What about that heart attack scenario I just envisaged, though? The hearing world has often treated Deaf people as being in need of medical treatment. The urge to ‘fix’ those different ears runs deep… Deaf people say – SHOUT – “Leave us alone! We’re perfectly OK! We don’t need to be cured!”

But when a Deaf person suffers a heart attack, the real nightmares begin. The British Deaf Association’s discussion paper, launched yesterday, reports again  on the life-threatening barriers BSL users face when they actually do need healthcare.

However, it being the 21st century, new ways are being found to bridge this communication gap with Deaf people. In Scotland, NHS24 has piloted the use of video technology to bring ‘remote interpreters’ into the frame. It can work, but of course it depends upon a supply of competent interpreters.

They’ve thought of that, too.

In a UK ‘first’, NHS24 is seconding a group of its staff to Heriot-Watt University’s BSL interpreting degree. That’s a commendable commitment on the part of the service. Investing in four years’ full-time training per student underscores a really serious response to the problem.

And it shows that they know it’s THEIR responsibility to make healthcare properly accessible to BSL users.

That perfectly illustrates what we need to see across the board.
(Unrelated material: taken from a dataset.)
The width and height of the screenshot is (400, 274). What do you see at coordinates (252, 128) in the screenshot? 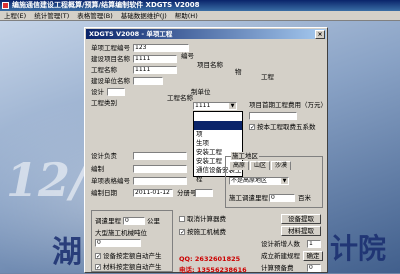
I see `checkbox-coefficient: ✓` at bounding box center [252, 128].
Public services – health, education, social services, the legal system – facing their lawful obligation to ENSURE their own accessibility.

Not just by hoping for the best, but by nurturing skilled professional interpreters. And, when it makes sense to use limited resources in this way, to provide frontline practitioners who can sign, fluently and directly, with Deaf citizens.

It’s not a pipedream. It’s a perfectly achievable goal, as other countries have already shown. It just means paying attention to informed advice, especially from the BDA, which represents BSL users nationwide. And then, when you say you will treat Deaf people fairly, it means putting your money where your mouth is.

Now that’s what I call using your imagination.